La Justicia de Jujuy avanza en la investigación por los graves incidentes registrados el último domingo en el estadio 23 de Agosto, durante el partido entre Gimnasia y Agropecuario. En plena tribuna Preferencial, un proyectil de gas lacrimógeno explotó y desató el pánico entre cientos de hinchas, incluidos niños y adultos mayores.

Según confirmaron fuentes oficiales, el policía responsable del disparo ya fue identificado gracias a registros fílmicos y testimonios. El agente fue apartado de sus funciones y se encuentra bajo sumario administrativo. Las autoridades aclararon que su accionar no respondió a ninguna orden superior: “No fue orden o directiva de ningún jefe policial lo ocurrido por este efectivo”, aseguraron.

El SAME debió intervenir de inmediato para asistir a los afectados, mientras otros efectivos colaboraban en el operativo.

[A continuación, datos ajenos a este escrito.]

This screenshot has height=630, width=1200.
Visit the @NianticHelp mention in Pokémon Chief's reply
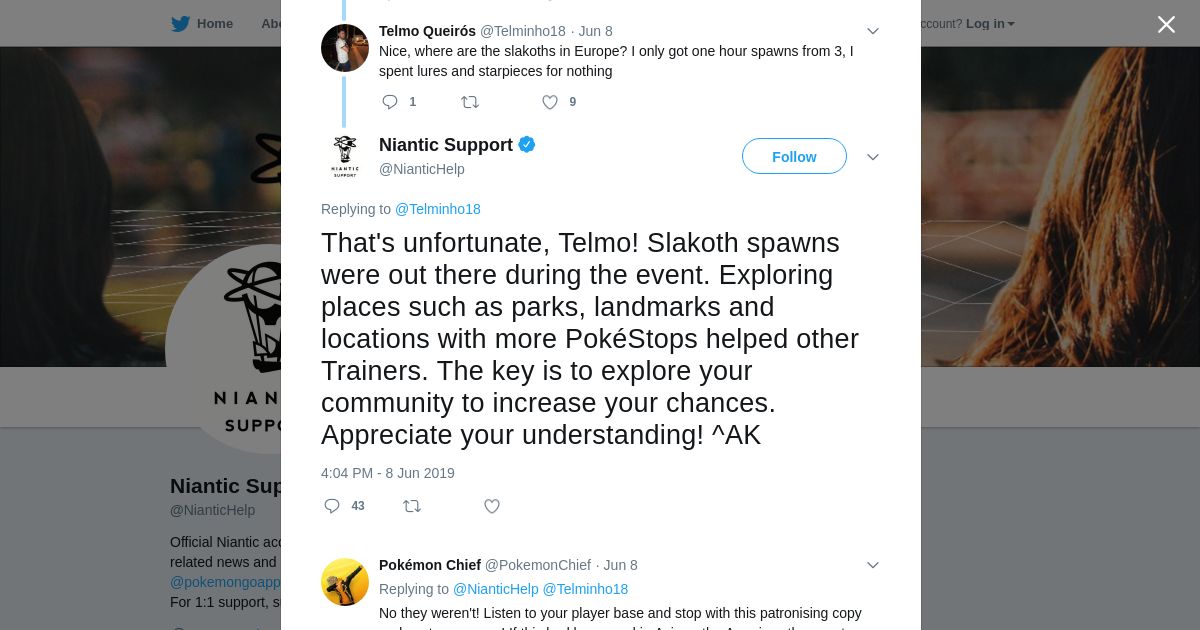click(496, 589)
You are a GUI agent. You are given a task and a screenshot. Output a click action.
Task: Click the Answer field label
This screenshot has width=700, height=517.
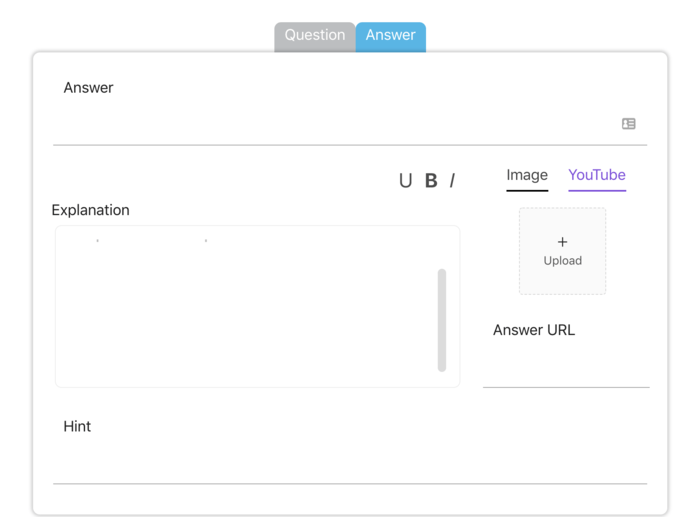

La situación generó una fuerte reacción social y judicial: se convocó a padres de menores y demás hinchas perjudicados a presentarse en las comisarías para radicar las denuncias correspondientes.

En paralelo, las cámaras de seguridad del estadio fueron entregadas al Ministerio Público de la Acusación, que busca establecer responsabilidades y definir eventuales sanciones. El caso reabre el debate sobre el uso de la fuerza en eventos deportivos y la necesidad de protocolos claros para proteger a los asistentes.